Re: [PATCH v4 1/3] cacheinfo: Add arch specific early level initializer

From: Ricardo Neri
Date: Wed May 31 2023 - 13:05:01 EST


On Wed, May 31, 2023 at 01:22:01PM +0100, Sudeep Holla wrote:
> On Thu, May 18, 2023 at 10:34:14AM +0100, Sudeep Holla wrote:
> > On Wed, May 17, 2023 at 06:27:03PM -0700, Ricardo Neri wrote:
> > > On Mon, May 15, 2023 at 10:36:08AM +0100, Sudeep Holla wrote:
> > > > On Wed, May 10, 2023 at 12:12:07PM -0700, Ricardo Neri wrote:
> > > > > Hi,
> > > > >
> > > > > I had posted a patchset[1] for x86 that initializes
> > > > > ci_cacheinfo(cpu)->num_leaves during SMP boot.
> > > > >
> > > >
> > > > It is entirely clear to me if this is just a clean up or a fix to some
> > > > issue you faced ? Just wanted to let you know Prateek from AMD has couple
> > > > of fixes [2]
> > >
> > > My first patch is a bug fix. The second patch is clean up that results
> > > from fixing the bug in patch 1.
> > >
> > > >
> > > > > This means that early_leaves and a late cache_leaves() are equal but
> > > > > per_cpu_cacheinfo(cpu) is never allocated. Currently, x86 does not use
> > > > > fetch_cache_info().
> > > > >
> > > > > I think that we should check here that per_cpu_cacheinfo() has been allocated to
> > > > > take care of the case in which early and late cache leaves remain the same:
> > > > >
> > > > > - if (cache_leaves(cpu) <= early_leaves)
> > > > > + if (cache_leaves(cpu) <= early_leaves && per_cpu_cacheinfo(cpu))
> > > > >
> > > > > Otherwise, in v6.4-rc1 + [1] I observe a NULL pointer dereference from
> > > > > last_level_cache_is_valid().
> > > > >
> > > >
> > > > I think this is different issue as Prateek was just observing wrong info
> > > > after cpuhotplug operations. But the patches manage the cpumap_populated
> > > > state better with the patches. Can you please look at that as weel ?
> > >
> > > I verified that the patches from Prateek fix a different issue. I was able
> > > to reproduce his issue. His patches fixes it.
> > >
> > > I still see my issue after applying Prateek's patches.
> >
> > Thanks, I thought it is different issue and good that you were able to test
> > them as well. Please post a proper patch for the NULL ptr dereference you
> > are hitting on x86.
>
> Gentle ping! Are you still observing NULL ptr dereference with v6.4-rcx ?
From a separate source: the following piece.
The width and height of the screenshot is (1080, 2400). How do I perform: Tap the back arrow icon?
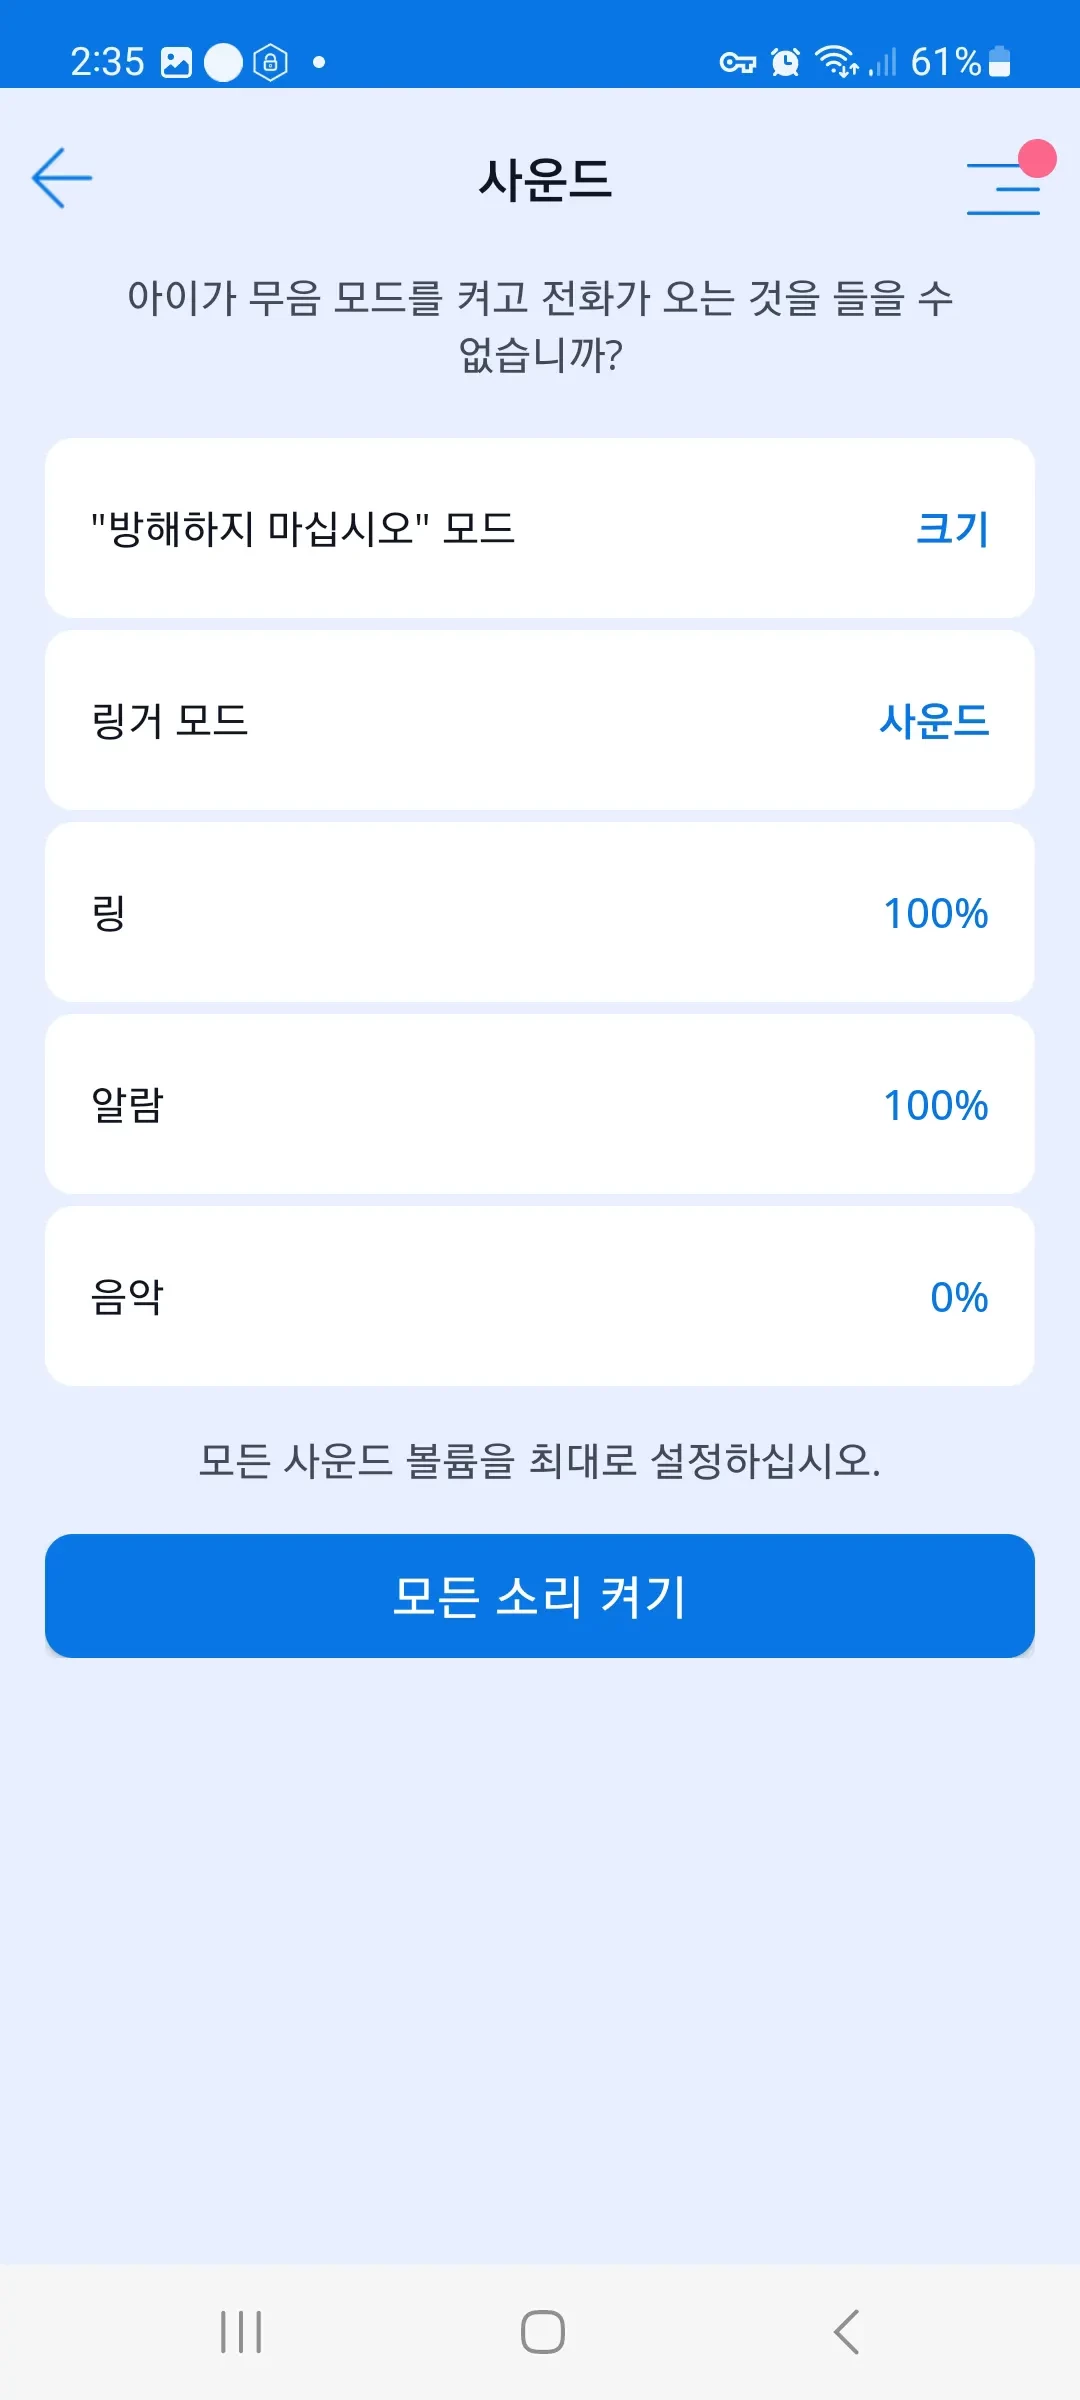(x=62, y=179)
Yes, I still observe it on v6.4-rc4.

> If so, can you please post the fix as a proper patch ? Some of the patches
> in v6.4-rc1 are being backported, so I prefer to have all the known issues
> fixed before that happens. Sorry for the nag, but backport is the reason
> I am pushing for this.

Sure. Sorry for the delay. I have the patch ready and post this week. I
will post it as part my previous patches in [1].

Thanks and BR,
Ricardo